╭─ ОТРЫВОК
Вот так встретили и провели на Краснослободский судоремонтный завод то, что осталось от “Гасителя”.
А потом началась волокита. Долго не восстанавливали: шли какие-то согласования. Теперь-то я знаю, какие. При плановой экономике внеплановые порывы энтузиазма не сразу обеспечивались деньгами. А включать народные пожертвования было не принято.
Вдобавок, очень многое зависело от позиции партийного начальства. Я уже уехал из Волгограда в Ярославль, когда узнал ещё об одной, причём далеко не мелкой причине торможения. Мне передали ответ первого секретаря Волгоградского горкома партии на вопрос: почему не делается памятник “Гасителю”? “Ну, вот я сейчас обращусь с этим предложением в Совет Министров Российской Федерации, – сказал он (тогда, в отличие от нынешнего времени, установка любого памятника согласовывалась и разрешалась правительством республики). – А меня спросят: все ли у вас в области хорошо с уборкой хлеба? И хорошо ли, активно ли помогает этому город, которым ты руководишь?”
╰─
╭─ ИСХОДНЫЕ ДАННЫЕ
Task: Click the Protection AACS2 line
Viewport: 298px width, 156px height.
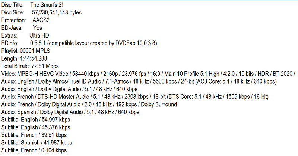Action: [x=25, y=20]
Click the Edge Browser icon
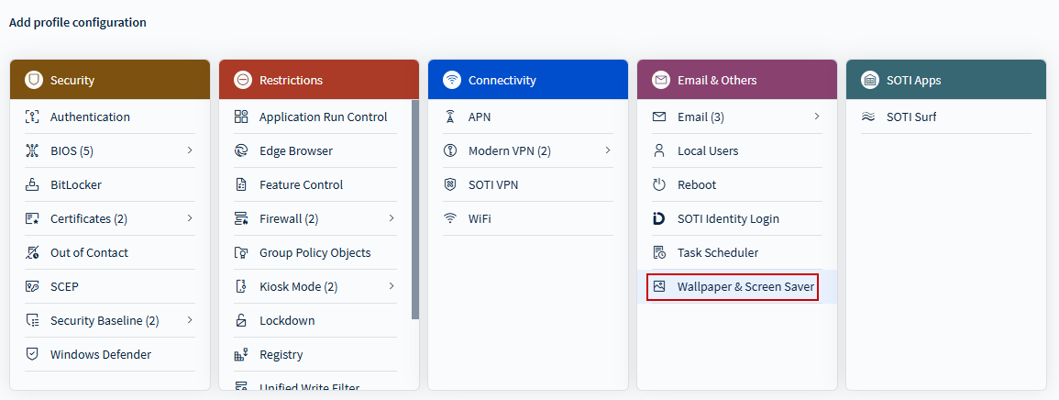The height and width of the screenshot is (400, 1059). coord(241,151)
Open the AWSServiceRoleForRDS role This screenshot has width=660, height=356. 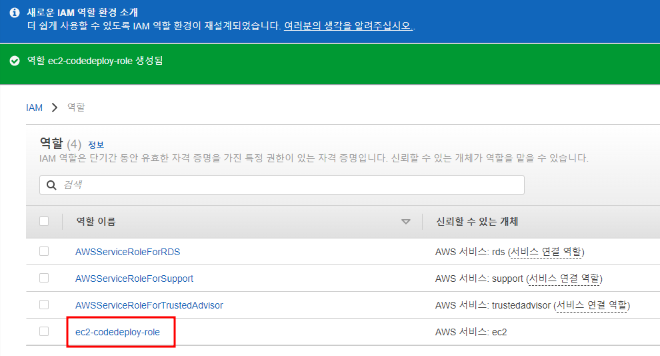(x=127, y=252)
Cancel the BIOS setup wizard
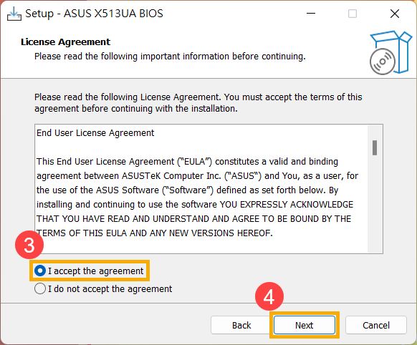 (376, 325)
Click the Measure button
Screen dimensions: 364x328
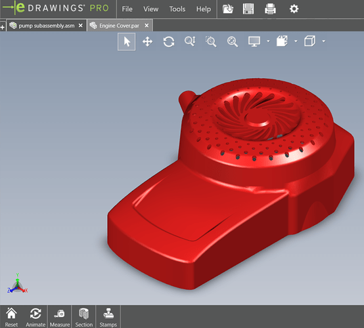click(60, 317)
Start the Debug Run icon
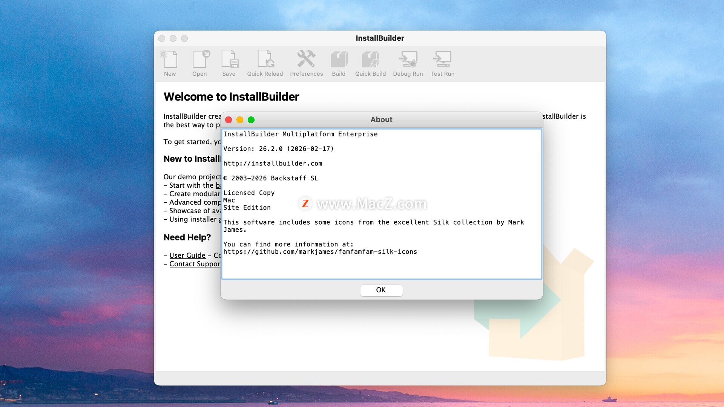 click(x=408, y=60)
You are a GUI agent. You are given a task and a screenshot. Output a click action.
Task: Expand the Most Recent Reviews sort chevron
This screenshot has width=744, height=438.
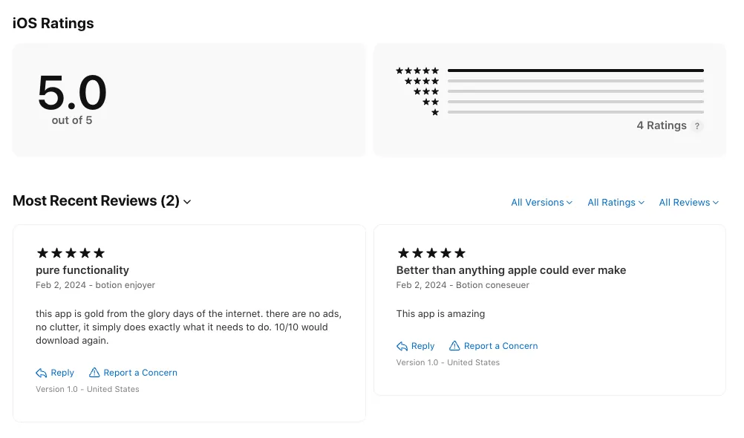[x=187, y=202]
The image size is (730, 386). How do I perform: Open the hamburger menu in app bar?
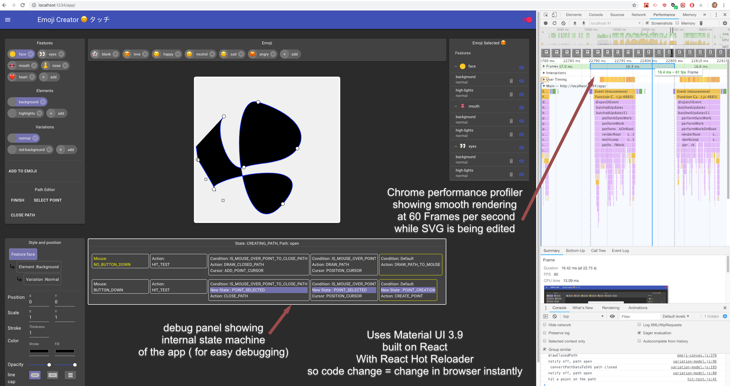pyautogui.click(x=8, y=20)
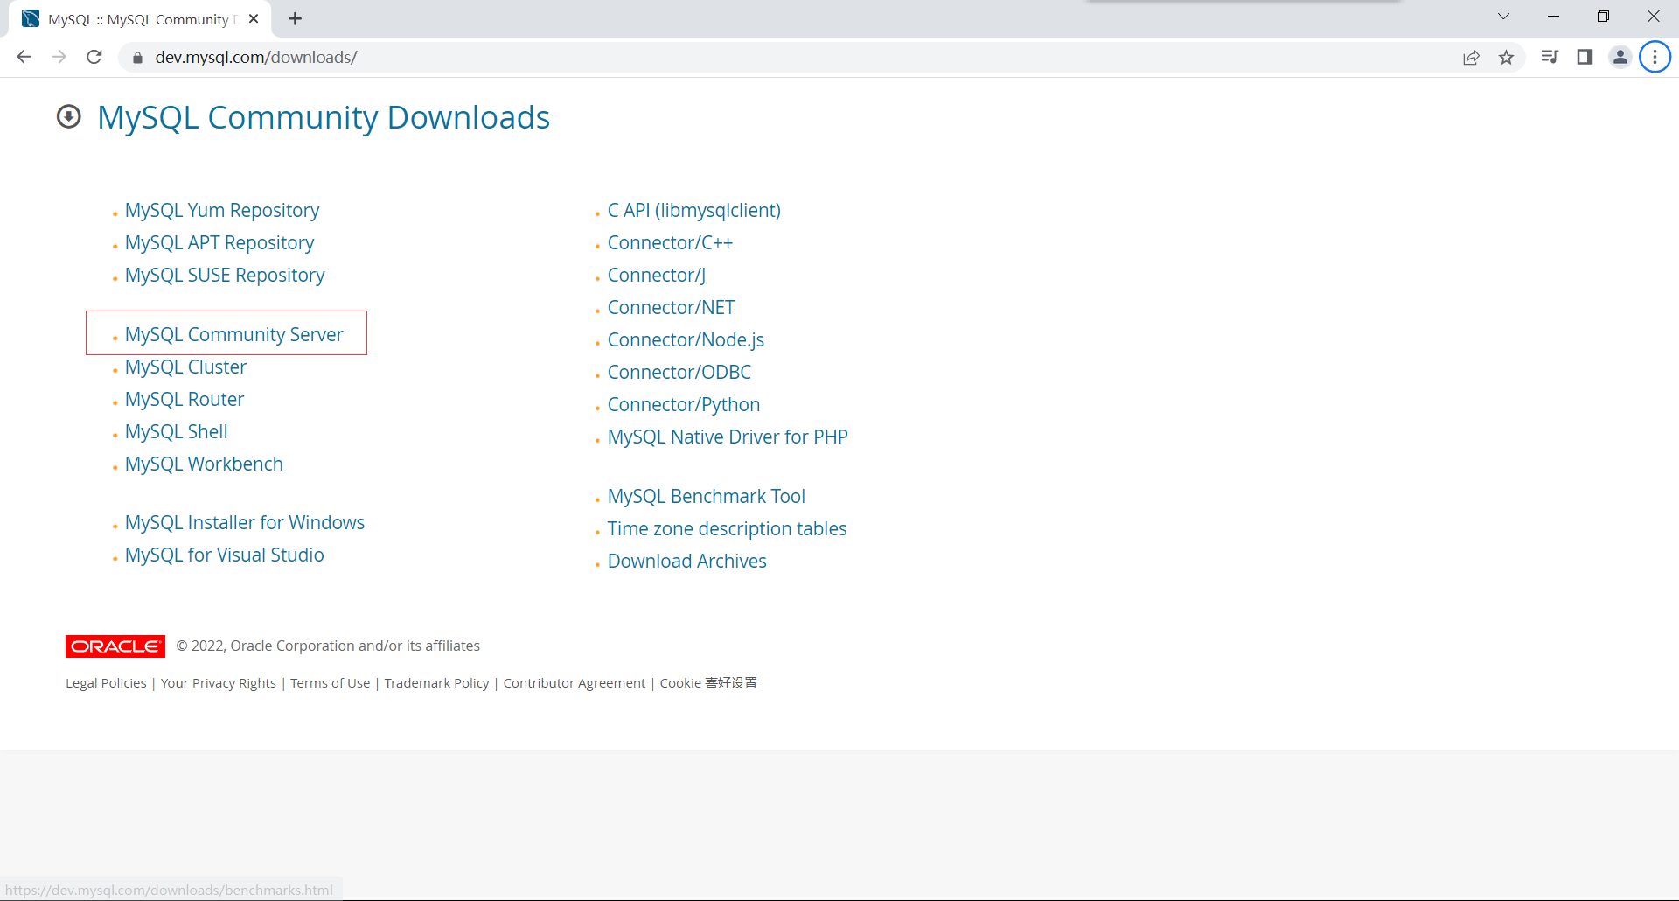Reload the page with refresh icon
Viewport: 1679px width, 901px height.
coord(94,57)
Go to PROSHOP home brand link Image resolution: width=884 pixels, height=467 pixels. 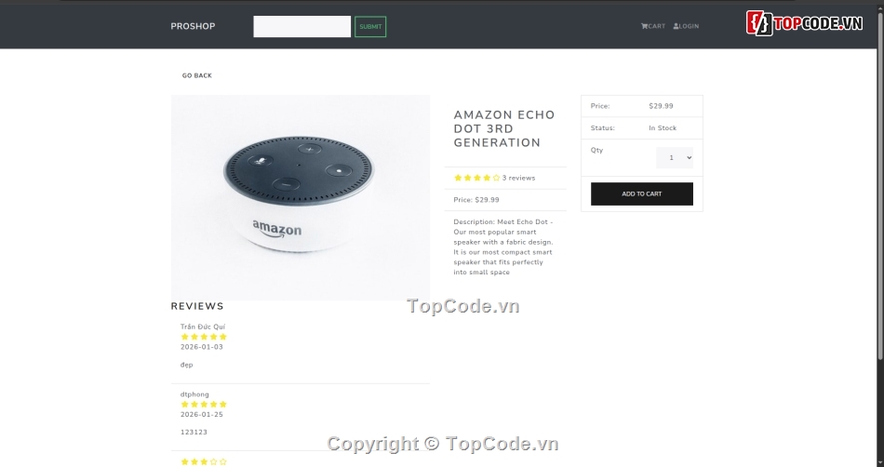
╰─
* [ЗАДАНИЕ 1] Объясните в одном–трёх предложениях, почему, согласно отрывку, «Гасителя» долго не восстанавливали.
* [ЗАДАНИЕ 2] Выведите без изменений часть листинга от строки, содержащей «The image size», до конца листинга, включая обе границы. Изображения в ответ не включайте.
Отрывок и листинг никак не связаны между собой.

* [ГОТОВЫЙ ОТВЕТ 1] При плановой экономике внеплановые порывы энтузиазма не сразу обеспечивались деньгами, а привлекать народные пожертвования было не принято. Кроме того, многое зависело от позиции партийного начальства: первый секретарь горкома опасался, что в Совете Министров его спросят, хорошо ли в области с уборкой хлеба и помогает ли этому город.

* [ГОТОВЫЙ ОТВЕТ 2]
The image size is (730, 386). How do I perform: Open the hamburger menu in app bar?
pyautogui.click(x=8, y=20)
Reload the page with refresh icon
Viewport: 1679px width, 901px height.
coord(94,57)
Go to PROSHOP home brand link Image resolution: width=884 pixels, height=467 pixels. 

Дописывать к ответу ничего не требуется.